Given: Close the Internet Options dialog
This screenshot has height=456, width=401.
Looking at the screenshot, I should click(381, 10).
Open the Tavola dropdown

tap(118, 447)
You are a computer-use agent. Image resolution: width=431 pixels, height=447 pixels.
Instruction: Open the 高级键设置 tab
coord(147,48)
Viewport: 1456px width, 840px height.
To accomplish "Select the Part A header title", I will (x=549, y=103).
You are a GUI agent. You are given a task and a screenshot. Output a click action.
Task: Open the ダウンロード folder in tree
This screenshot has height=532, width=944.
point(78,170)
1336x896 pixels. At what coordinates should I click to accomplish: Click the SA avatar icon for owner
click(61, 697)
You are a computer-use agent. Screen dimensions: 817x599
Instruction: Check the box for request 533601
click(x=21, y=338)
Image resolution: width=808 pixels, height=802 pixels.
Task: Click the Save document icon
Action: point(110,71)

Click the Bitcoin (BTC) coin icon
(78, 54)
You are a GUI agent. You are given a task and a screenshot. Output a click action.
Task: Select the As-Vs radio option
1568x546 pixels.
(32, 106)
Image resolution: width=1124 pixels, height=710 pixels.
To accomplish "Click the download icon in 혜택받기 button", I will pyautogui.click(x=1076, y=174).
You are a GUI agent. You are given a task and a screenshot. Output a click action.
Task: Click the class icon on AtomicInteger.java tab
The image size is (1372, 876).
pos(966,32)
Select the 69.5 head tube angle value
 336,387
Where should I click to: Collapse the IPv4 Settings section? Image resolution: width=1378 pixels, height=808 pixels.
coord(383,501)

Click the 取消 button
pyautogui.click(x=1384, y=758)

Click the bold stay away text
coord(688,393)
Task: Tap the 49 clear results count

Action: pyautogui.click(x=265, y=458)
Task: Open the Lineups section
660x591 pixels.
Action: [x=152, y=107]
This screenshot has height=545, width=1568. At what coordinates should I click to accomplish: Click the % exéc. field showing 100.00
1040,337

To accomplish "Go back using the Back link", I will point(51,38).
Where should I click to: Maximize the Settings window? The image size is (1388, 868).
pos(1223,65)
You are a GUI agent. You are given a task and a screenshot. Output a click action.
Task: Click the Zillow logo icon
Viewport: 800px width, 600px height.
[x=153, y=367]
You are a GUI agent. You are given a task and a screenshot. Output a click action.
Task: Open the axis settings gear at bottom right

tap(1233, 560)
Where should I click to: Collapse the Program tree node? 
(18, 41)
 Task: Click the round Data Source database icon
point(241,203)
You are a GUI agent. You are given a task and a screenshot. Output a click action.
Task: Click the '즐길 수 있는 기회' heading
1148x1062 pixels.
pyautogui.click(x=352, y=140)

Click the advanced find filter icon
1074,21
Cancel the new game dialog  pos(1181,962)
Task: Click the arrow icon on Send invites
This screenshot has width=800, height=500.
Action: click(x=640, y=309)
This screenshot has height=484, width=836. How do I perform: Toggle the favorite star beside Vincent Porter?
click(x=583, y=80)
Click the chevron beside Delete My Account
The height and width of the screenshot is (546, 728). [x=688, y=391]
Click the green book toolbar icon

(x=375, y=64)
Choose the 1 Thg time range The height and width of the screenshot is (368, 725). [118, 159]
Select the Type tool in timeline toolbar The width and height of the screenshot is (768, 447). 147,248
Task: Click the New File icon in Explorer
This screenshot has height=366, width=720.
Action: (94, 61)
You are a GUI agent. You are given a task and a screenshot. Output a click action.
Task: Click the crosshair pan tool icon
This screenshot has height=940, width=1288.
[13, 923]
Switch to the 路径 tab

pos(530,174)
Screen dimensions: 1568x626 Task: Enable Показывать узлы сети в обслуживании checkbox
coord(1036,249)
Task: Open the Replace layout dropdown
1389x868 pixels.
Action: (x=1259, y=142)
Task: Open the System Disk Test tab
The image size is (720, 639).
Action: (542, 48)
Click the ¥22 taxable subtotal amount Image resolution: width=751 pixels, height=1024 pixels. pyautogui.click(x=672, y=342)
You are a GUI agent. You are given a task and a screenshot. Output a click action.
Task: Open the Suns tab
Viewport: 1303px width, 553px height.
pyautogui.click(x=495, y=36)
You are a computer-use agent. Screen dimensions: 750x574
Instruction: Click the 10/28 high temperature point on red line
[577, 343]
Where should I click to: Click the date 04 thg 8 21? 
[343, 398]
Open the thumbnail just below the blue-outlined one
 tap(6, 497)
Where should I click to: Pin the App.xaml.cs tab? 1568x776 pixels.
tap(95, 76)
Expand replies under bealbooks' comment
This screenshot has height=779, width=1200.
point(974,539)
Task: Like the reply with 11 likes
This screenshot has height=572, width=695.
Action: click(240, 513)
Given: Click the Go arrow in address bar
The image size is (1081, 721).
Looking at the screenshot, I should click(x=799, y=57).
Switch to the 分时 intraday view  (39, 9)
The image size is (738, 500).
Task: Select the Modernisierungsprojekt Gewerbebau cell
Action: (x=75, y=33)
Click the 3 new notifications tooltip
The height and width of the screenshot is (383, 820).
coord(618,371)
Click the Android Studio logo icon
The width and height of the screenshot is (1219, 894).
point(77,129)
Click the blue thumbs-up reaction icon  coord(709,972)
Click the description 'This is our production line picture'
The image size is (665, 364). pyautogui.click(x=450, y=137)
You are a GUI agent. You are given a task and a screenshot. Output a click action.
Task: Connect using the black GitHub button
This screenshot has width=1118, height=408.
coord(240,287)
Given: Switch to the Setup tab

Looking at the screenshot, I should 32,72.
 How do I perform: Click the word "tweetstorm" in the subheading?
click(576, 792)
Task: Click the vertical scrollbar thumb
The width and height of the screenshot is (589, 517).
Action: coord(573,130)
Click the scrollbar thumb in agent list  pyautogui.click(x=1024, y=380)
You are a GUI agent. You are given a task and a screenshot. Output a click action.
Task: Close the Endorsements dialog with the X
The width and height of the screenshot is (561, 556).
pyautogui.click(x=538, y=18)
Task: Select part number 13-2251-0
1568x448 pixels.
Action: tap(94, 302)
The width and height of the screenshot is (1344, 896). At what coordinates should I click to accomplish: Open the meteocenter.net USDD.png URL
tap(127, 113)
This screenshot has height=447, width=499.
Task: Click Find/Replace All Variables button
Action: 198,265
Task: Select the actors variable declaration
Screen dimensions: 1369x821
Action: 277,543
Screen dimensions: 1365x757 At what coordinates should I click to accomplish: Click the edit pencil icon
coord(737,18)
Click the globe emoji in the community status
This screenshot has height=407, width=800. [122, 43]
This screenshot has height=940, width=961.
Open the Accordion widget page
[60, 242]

AIM OF THE EXERCISE
Everything in the listing should be written out exactly.

REPLY TO THE EXERCISE
Given: Close the Internet Options dialog
This screenshot has height=456, width=401.
Looking at the screenshot, I should click(381, 10).
Open the Tavola dropdown

tap(118, 447)
You are a computer-use agent. Image resolution: width=431 pixels, height=447 pixels.
Instruction: Open the 高级键设置 tab
coord(147,48)
Viewport: 1456px width, 840px height.
To accomplish "Select the Part A header title", I will (x=549, y=103).
You are a GUI agent. You are given a task and a screenshot. Output a click action.
Task: Open the ダウンロード folder in tree
This screenshot has height=532, width=944.
point(78,170)
1336x896 pixels. At what coordinates should I click to accomplish: Click the SA avatar icon for owner
click(61, 697)
You are a computer-use agent. Screen dimensions: 817x599
Instruction: Check the box for request 533601
click(x=21, y=338)
Image resolution: width=808 pixels, height=802 pixels.
Task: Click the Save document icon
Action: point(110,71)

Click the Bitcoin (BTC) coin icon
(78, 54)
You are a GUI agent. You are given a task and a screenshot. Output a click action.
Task: Select the As-Vs radio option
1568x546 pixels.
(32, 106)
Image resolution: width=1124 pixels, height=710 pixels.
To accomplish "Click the download icon in 혜택받기 button", I will pyautogui.click(x=1076, y=174).
You are a GUI agent. You are given a task and a screenshot. Output a click action.
Task: Click the class icon on AtomicInteger.java tab
The image size is (1372, 876).
pos(966,32)
Select the 69.5 head tube angle value
 336,387
Where should I click to: Collapse the IPv4 Settings section? Image resolution: width=1378 pixels, height=808 pixels.
coord(383,501)

Click the 取消 button
pyautogui.click(x=1384, y=758)

Click the bold stay away text
coord(688,393)
Task: Tap the 49 clear results count

Action: pyautogui.click(x=265, y=458)
Task: Open the Lineups section
660x591 pixels.
Action: [x=152, y=107]
This screenshot has height=545, width=1568. At what coordinates should I click to accomplish: Click the % exéc. field showing 100.00
1040,337

To accomplish "Go back using the Back link", I will point(51,38).
Where should I click to: Maximize the Settings window? The image size is (1388, 868).
pos(1223,65)
You are a GUI agent. You are given a task and a screenshot. Output a click action.
Task: Click the Zillow logo icon
Viewport: 800px width, 600px height.
[x=153, y=367]
You are a GUI agent. You are given a task and a screenshot. Output a click action.
Task: Open the axis settings gear at bottom right

tap(1233, 560)
Where should I click to: Collapse the Program tree node? 
(18, 41)
 Task: Click the round Data Source database icon
point(241,203)
You are a GUI agent. You are given a task and a screenshot. Output a click action.
Task: Click the '즐길 수 있는 기회' heading
1148x1062 pixels.
pyautogui.click(x=352, y=140)

Click the advanced find filter icon
1074,21
Cancel the new game dialog  pos(1181,962)
Task: Click the arrow icon on Send invites
This screenshot has width=800, height=500.
Action: click(x=640, y=309)
This screenshot has height=484, width=836. How do I perform: Toggle the favorite star beside Vincent Porter?
click(x=583, y=80)
Click the chevron beside Delete My Account
The height and width of the screenshot is (546, 728). [x=688, y=391]
Click the green book toolbar icon

(x=375, y=64)
Choose the 1 Thg time range The height and width of the screenshot is (368, 725). [118, 159]
Select the Type tool in timeline toolbar The width and height of the screenshot is (768, 447). 147,248
Task: Click the New File icon in Explorer
This screenshot has height=366, width=720.
Action: (94, 61)
You are a GUI agent. You are given a task and a screenshot. Output a click action.
Task: Click the crosshair pan tool icon
This screenshot has height=940, width=1288.
[13, 923]
Switch to the 路径 tab

pos(530,174)
Screen dimensions: 1568x626 Task: Enable Показывать узлы сети в обслуживании checkbox
coord(1036,249)
Task: Open the Replace layout dropdown
1389x868 pixels.
Action: (x=1259, y=142)
Task: Open the System Disk Test tab
The image size is (720, 639).
Action: (542, 48)
Click the ¥22 taxable subtotal amount Image resolution: width=751 pixels, height=1024 pixels. pyautogui.click(x=672, y=342)
You are a GUI agent. You are given a task and a screenshot. Output a click action.
Task: Open the Suns tab
Viewport: 1303px width, 553px height.
pyautogui.click(x=495, y=36)
You are a computer-use agent. Screen dimensions: 750x574
Instruction: Click the 10/28 high temperature point on red line
[577, 343]
Where should I click to: Click the date 04 thg 8 21? 
[343, 398]
Open the thumbnail just below the blue-outlined one
 tap(6, 497)
Where should I click to: Pin the App.xaml.cs tab? 1568x776 pixels.
tap(95, 76)
Expand replies under bealbooks' comment
This screenshot has height=779, width=1200.
point(974,539)
Task: Like the reply with 11 likes
This screenshot has height=572, width=695.
Action: click(240, 513)
Given: Click the Go arrow in address bar
The image size is (1081, 721).
Looking at the screenshot, I should click(x=799, y=57).
Switch to the 分时 intraday view  (39, 9)
The image size is (738, 500).
Task: Select the Modernisierungsprojekt Gewerbebau cell
Action: (x=75, y=33)
Click the 3 new notifications tooltip
The height and width of the screenshot is (383, 820).
coord(618,371)
Click the Android Studio logo icon
The width and height of the screenshot is (1219, 894).
point(77,129)
Click the blue thumbs-up reaction icon  coord(709,972)
Click the description 'This is our production line picture'
The image size is (665, 364). pyautogui.click(x=450, y=137)
You are a GUI agent. You are given a task and a screenshot. Output a click action.
Task: Connect using the black GitHub button
This screenshot has width=1118, height=408.
coord(240,287)
Given: Switch to the Setup tab

Looking at the screenshot, I should 32,72.
 How do I perform: Click the word "tweetstorm" in the subheading?
click(576, 792)
Task: Click the vertical scrollbar thumb
The width and height of the screenshot is (589, 517).
Action: coord(573,130)
Click the scrollbar thumb in agent list  pyautogui.click(x=1024, y=380)
You are a GUI agent. You are given a task and a screenshot. Output a click action.
Task: Close the Endorsements dialog with the X
The width and height of the screenshot is (561, 556).
pyautogui.click(x=538, y=18)
Task: Select part number 13-2251-0
1568x448 pixels.
Action: tap(94, 302)
The width and height of the screenshot is (1344, 896). At what coordinates should I click to accomplish: Open the meteocenter.net USDD.png URL
tap(127, 113)
This screenshot has height=447, width=499.
Task: Click Find/Replace All Variables button
Action: 198,265
Task: Select the actors variable declaration
Screen dimensions: 1369x821
Action: 277,543
Screen dimensions: 1365x757 At what coordinates should I click to accomplish: Click the edit pencil icon
coord(737,18)
Click the globe emoji in the community status
This screenshot has height=407, width=800. [122, 43]
This screenshot has height=940, width=961.
Open the Accordion widget page
[60, 242]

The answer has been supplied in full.